Only a couple of weeks ago, Hans Blix told
the Security Council that the key remaining disarmament tasks could be completed
within months. I have heard it said that Iraq has had not months but 12 years in
which to complete disarmament, and that our patience is exhausted. Yet it is
more than 30 years since resolution 242 called on Israel to withdraw from the
occupied territories. We do not express the same impatience with the persistent
refusal of Israel to comply. I welcome the strong personal commitment that the
Prime Minister has given to middle east peace, but Britain's positive role in
the middle east does not redress the strong sense of injustice throughout the
Muslim world at what it sees as one rule for the allies of the US and another
rule for the rest.
Nor is our credibility helped by the
appearance that our partners in Washington are less interested in disarmament
than they are in regime change in Iraq. That explains why any evidence that
inspections may be showing progress is greeted in Washington not with
satisfaction but with consternation: it reduces the case for war.

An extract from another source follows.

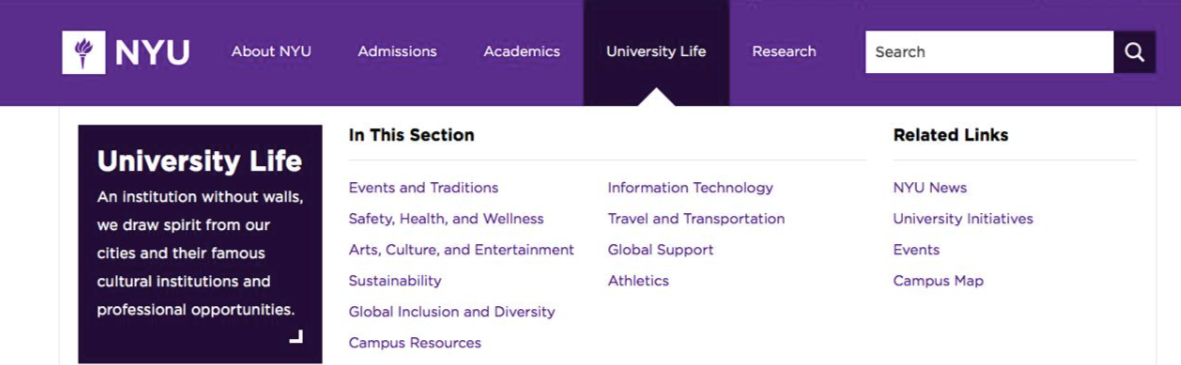Open the Academics menu
The width and height of the screenshot is (1181, 365).
point(522,52)
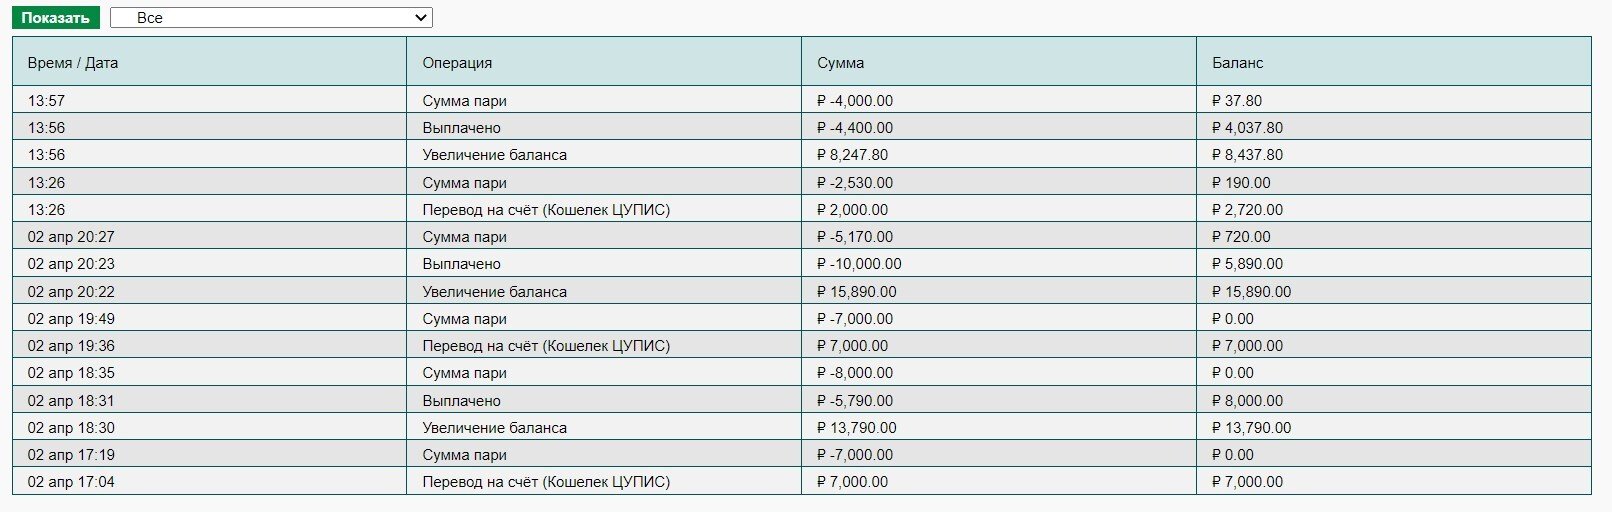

What has come to trouble me most over past
weeks is the suspicion that if the hanging chads in Florida had gone the other
way and Al Gore had been elected, we would not now be about to commit British
troops.
The longer that I have served in this place,
the greater the respect I have for the good sense and collective wisdom of the
British people. On Iraq, I believe that the prevailing mood of the British
people is sound. They do not doubt that Saddam is a brutal dictator, but they
are not persuaded that he is a clear and present danger to Britain. They want
inspections to be given a chance, and they suspect that they are being pushed
too quickly into conflict by a US Administration with an agenda of its own.
Above all, they are uneasy at Britain going out on a limb on a military
adventure without a broader international coalition and against the hostility of
many of our traditional allies.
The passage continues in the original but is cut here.